Me surpreendeu o fato de que ao verem a foto publicada pela Vanity Fair, muitas pessoas disseram o quanto Scarlett Johansson (mesmo estando dentro de todos os padrões da mídia) estava feia e acabada sem maquiagem, enquanto eu mal vi diferença. Continuei achando-a linda. Como qualquer outra mulher, como qualquer pessoa que você vê na rua, ela não precisa se pintar e mostrar uma Scarlett que não existe para ser bonita. E isso vale para todas nós.


A verdade é que todas as pessoas são prejudicadas pelo machismo. Mulheres e homens. Homossexuais e heterossexuais. Transexuais e travestis. Crianças e adolescentes. E por trás disso há toda uma imposição de poder – e um mercado. Um mercado é beneficiado pela infelicidade das pessoas em relação à própria aparência. E que incentiva cada vez mais as pessoas – homens e mulheres – a se sentirem feios e insatisfeitos com si mesmos, tudo isso para conseguir uma porcentagem a mais em suas margens de lucro.

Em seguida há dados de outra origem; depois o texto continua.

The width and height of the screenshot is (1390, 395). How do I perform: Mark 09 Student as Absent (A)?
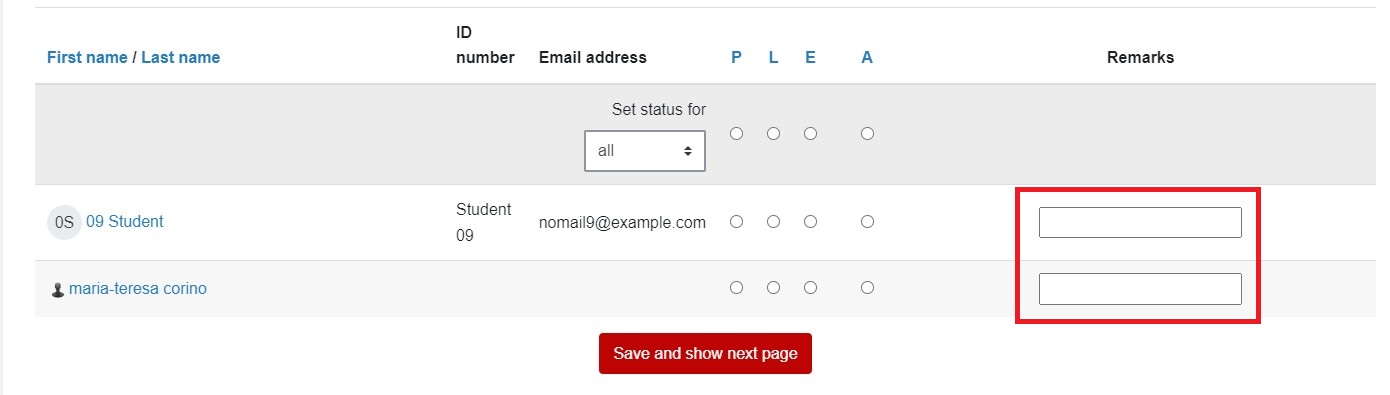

A luta feminista atual consiste de muitos focos importantes, como os direitos trabalhistas das mulheres, da não violação e contra muitos outros conservadorismos. Aquilo que as mulheres conquistaram e continuam conquistando – direito ao trabalho fora de casa, à independência, ao divórcio, entre outros - abriu espaço para mais luta, o que inclui a negação dos padrões de beleza. Hoje, como nunca, vivemos uma geração que sofre com a aparência mais do que qualquer outra – e em âmbito global. Portanto, devemos bater de frente contra esta praga, mostrando que nós, mulheres, somos perfeitas como somos, iguais em nossa própria unicidade.